## WHAT THE EXERCISE ASKS
Write out the listing below verbatim, from the line containing "is (1562, 720)." through the end of the listing, both ends included, and leave out the pictures.

## EXTRACTED RECORDS

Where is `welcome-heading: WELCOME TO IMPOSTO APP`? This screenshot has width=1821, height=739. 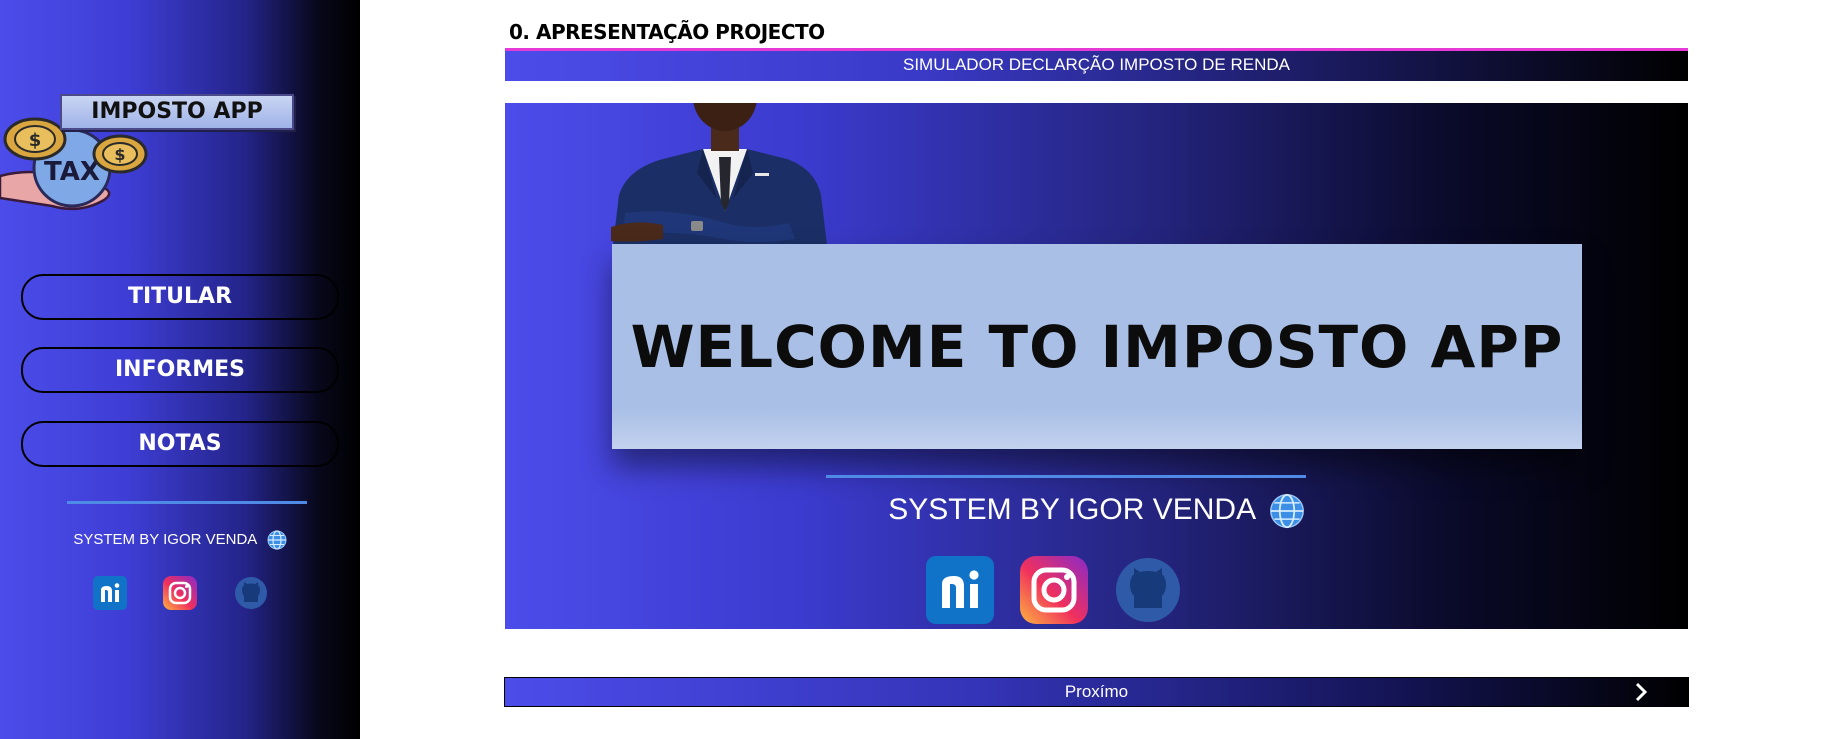 welcome-heading: WELCOME TO IMPOSTO APP is located at coordinates (1097, 346).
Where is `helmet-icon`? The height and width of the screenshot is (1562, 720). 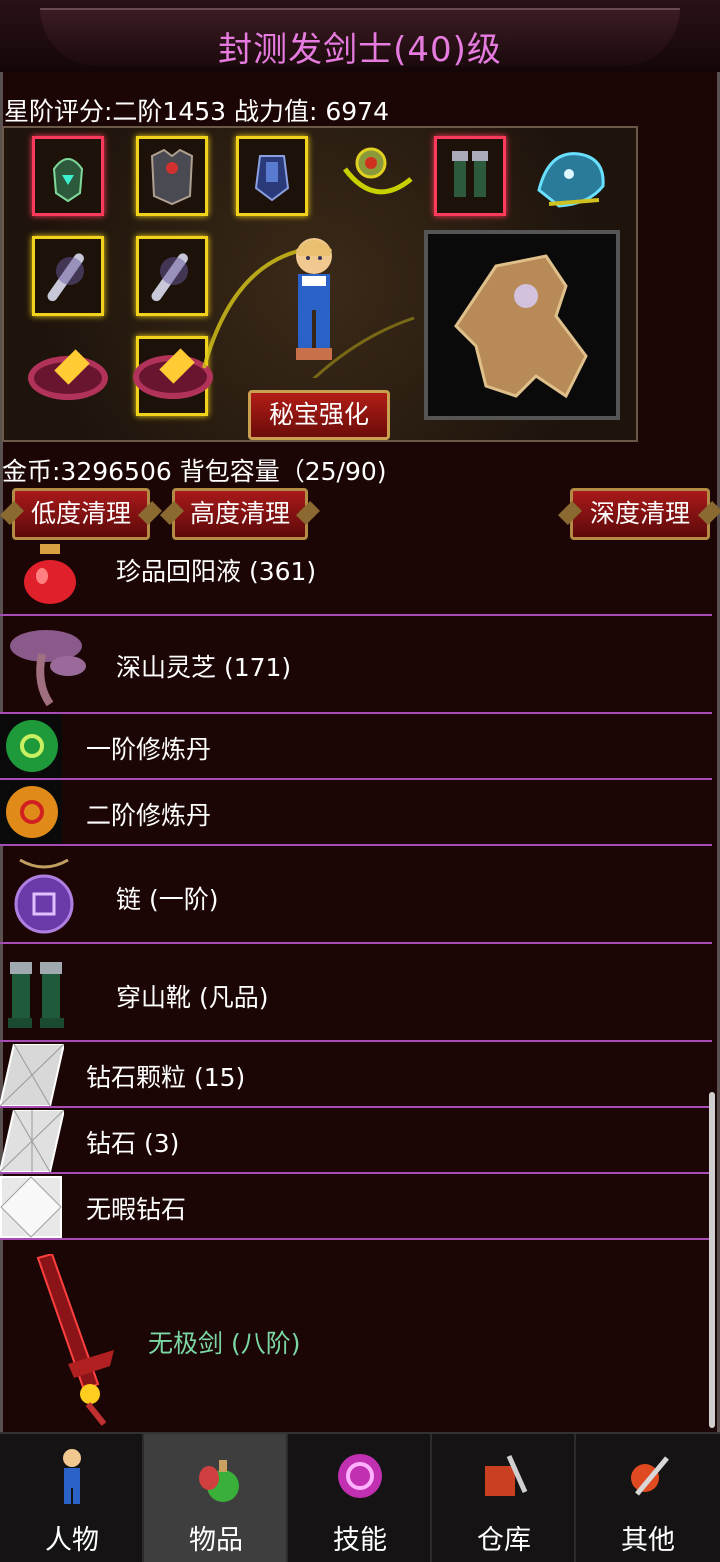
helmet-icon is located at coordinates (68, 180).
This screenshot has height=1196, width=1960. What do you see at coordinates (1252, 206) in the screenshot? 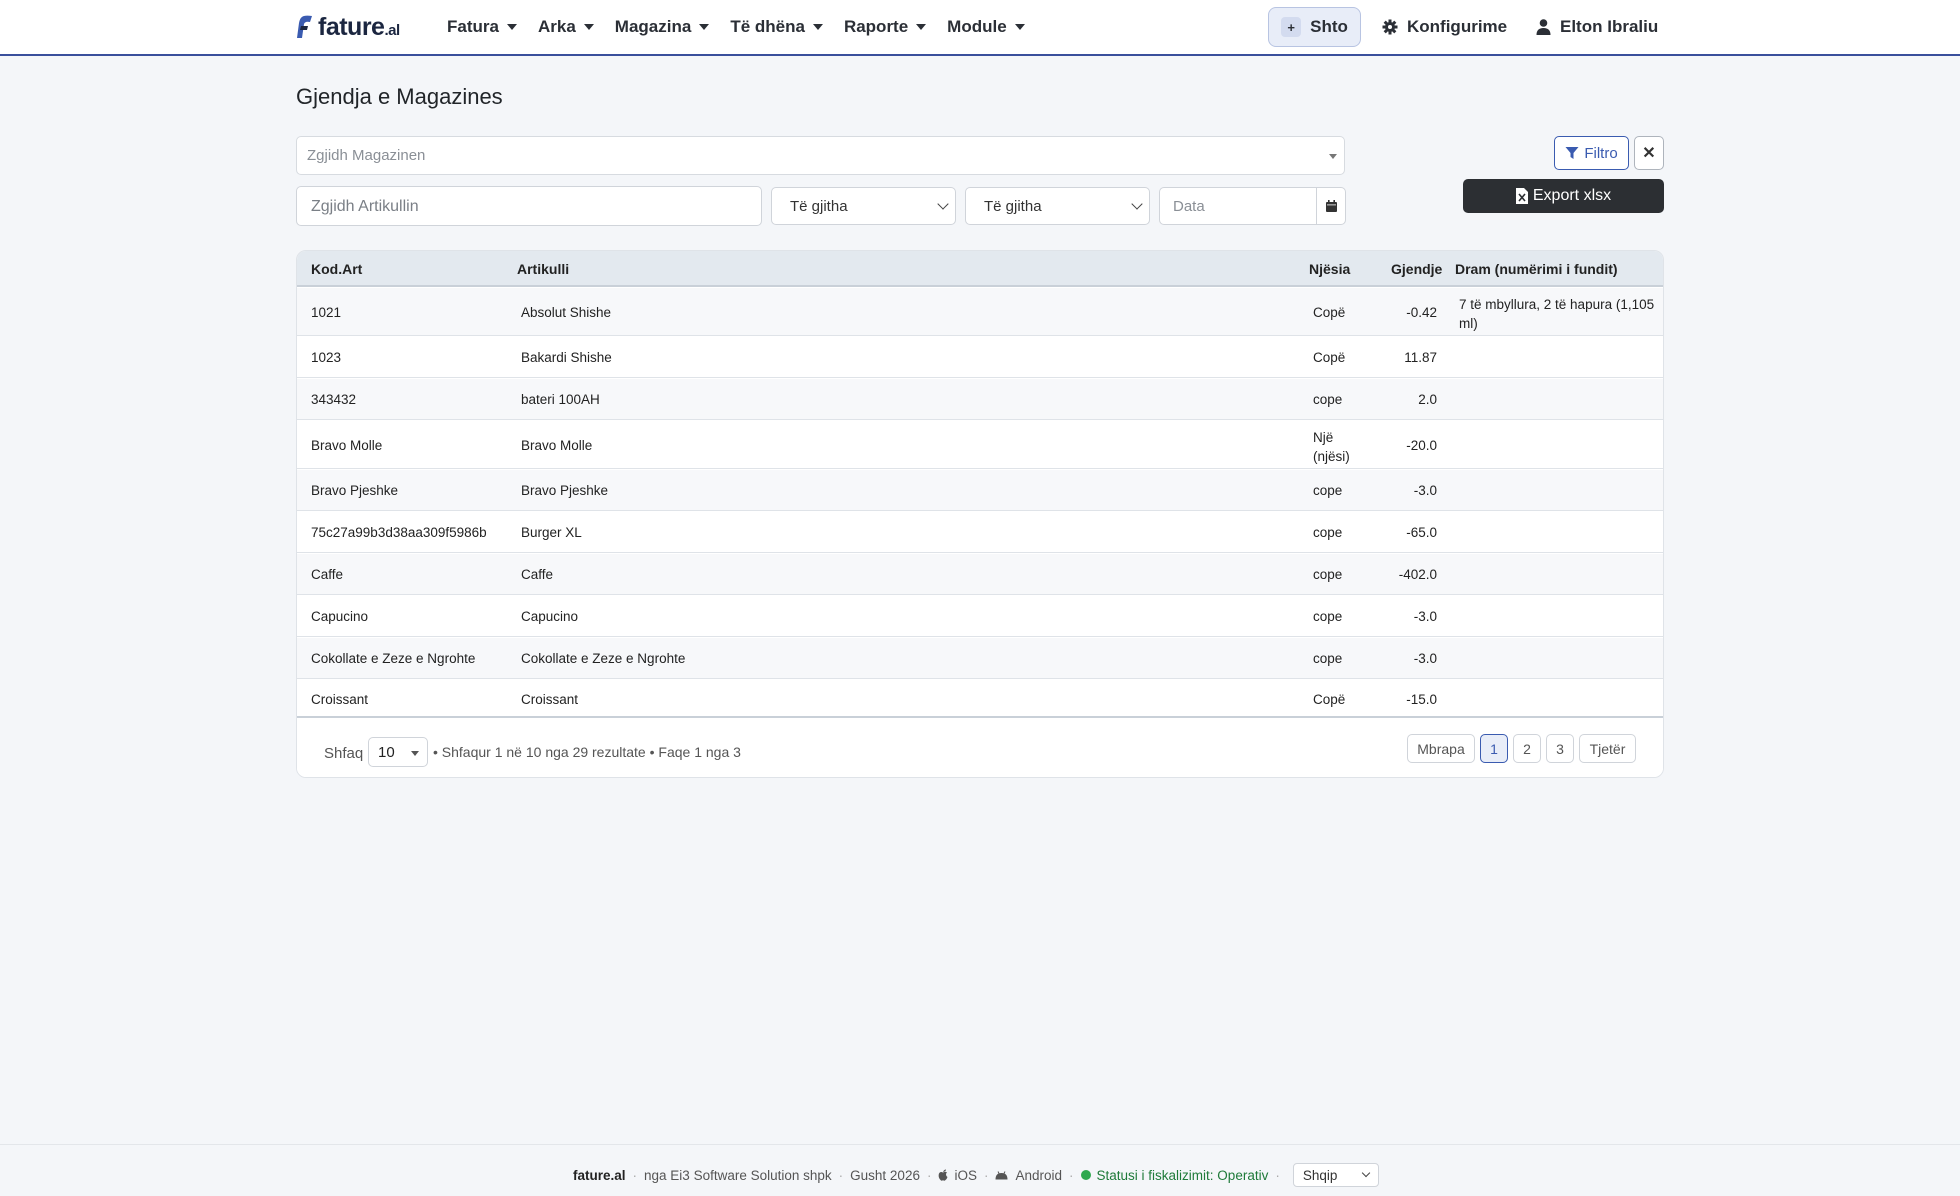
I see `date-input: Data` at bounding box center [1252, 206].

## EXERCISE RESPONSE
Where is `helmet-icon`? The height and width of the screenshot is (1562, 720). 
helmet-icon is located at coordinates (68, 180).
This screenshot has height=1196, width=1960. What do you see at coordinates (1252, 206) in the screenshot? 
I see `date-input: Data` at bounding box center [1252, 206].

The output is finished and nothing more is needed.